Vintage year for chardonnay
Divisive drop overtakes sav at wine awards
Love it or hate it, chardonnay is pushing its way to popularity — if this year’s New World Wine Awards are anything to go by. For the first time in the awards’ 17-year history, there are more samples of the divisive drink in the competition than sauvignon blanc.
Chardonnay makes up 189 of the 1426 wines being judged over three days in Wellington’s Westpac Stadium, chairman of judges Jim Harre´ said. “Chardonnay has become more acceptable in terms of the marketplace . . . part of it is because chardonnay has changed a little bit as all wines do.”
He said there was about a 20 per cent increase in the number of chardonnays submitted compared with last year.
Chardonnay aside, senior judge Simon Nunns thinks people should start getting excited about the emerging varieties, which include types of wine people may never have heard of.
With 5-10,000 types of wine
around the world, New Zealand only has about 60 varieties, he said.
This was down to our distance from other countries and tight border security — “we can’t bring new varieties in any time we want them”.
No new varieties have been imported to New Zealand for about a decade, he said.
Albarin˜o is one of the wines put through its paces in the competition this week, and Nunns was the first person to make the wine in New Zealand in 2011.
“It’s not huge, it’s not going to take over the world, but it is growing, it is interesting, and it works.
“The wines have this beautiful stone fruit and floral purity, so when you smell them and taste them it reminds you of sunshine, sand, seafood, barbecues.
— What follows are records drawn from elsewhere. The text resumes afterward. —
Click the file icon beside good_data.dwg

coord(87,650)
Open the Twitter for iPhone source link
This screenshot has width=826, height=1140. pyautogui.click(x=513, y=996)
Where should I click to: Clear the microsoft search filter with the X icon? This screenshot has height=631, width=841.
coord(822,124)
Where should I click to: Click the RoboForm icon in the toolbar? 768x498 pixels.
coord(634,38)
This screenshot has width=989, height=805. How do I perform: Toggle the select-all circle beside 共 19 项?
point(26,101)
It reminds you of being on holiday in summer.”
Other lesser-known varieties include arneis, monastrell, petite sirah, and sangiovese, all of which are being sampled at the awards this week.
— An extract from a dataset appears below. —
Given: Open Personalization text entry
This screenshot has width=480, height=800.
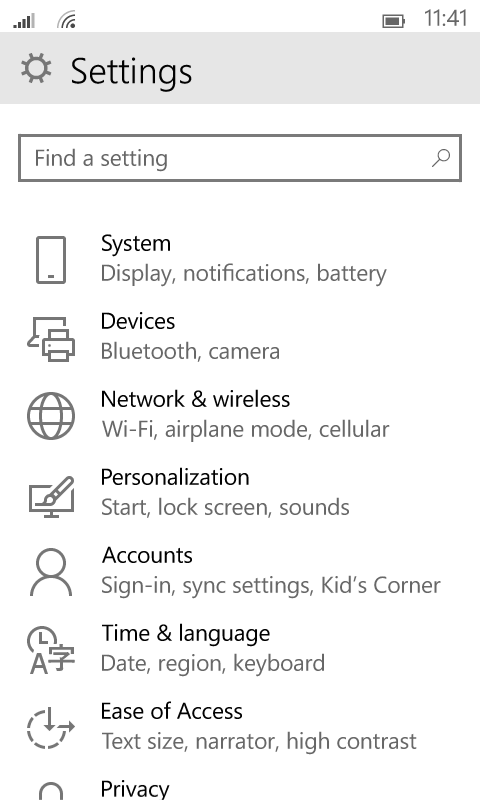Looking at the screenshot, I should pos(175,478).
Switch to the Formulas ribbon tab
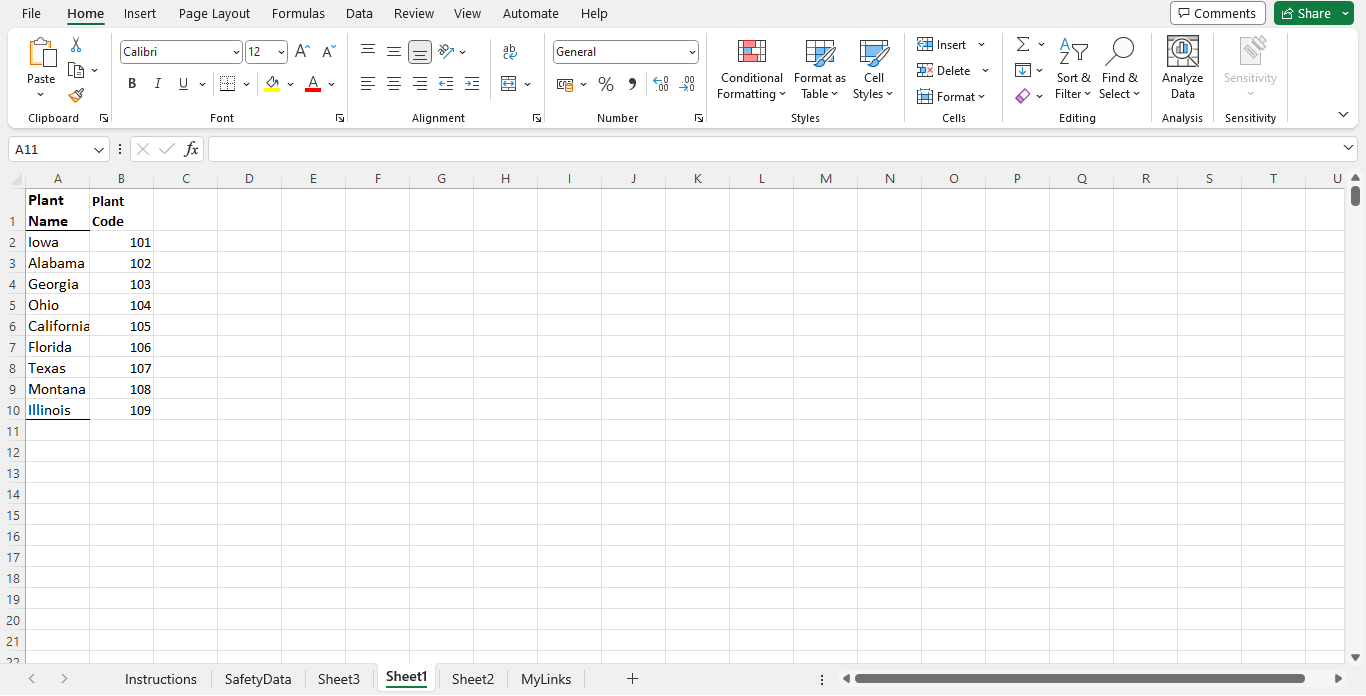This screenshot has width=1366, height=696. [x=298, y=13]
Nunns — who has to taste 120 wines a day — encouraged people to venture further than traditional sauvignon blancs or pinot noirs and go for a type they had never tried before. “Don’t be scared . . . there is real worth and excitement in pushing the boundaries out.”
Entries to the New World Wine Awards must retail for $25 or less, and there must be at least 4000 bottles, or 2000 for emerging varieties, available for sale.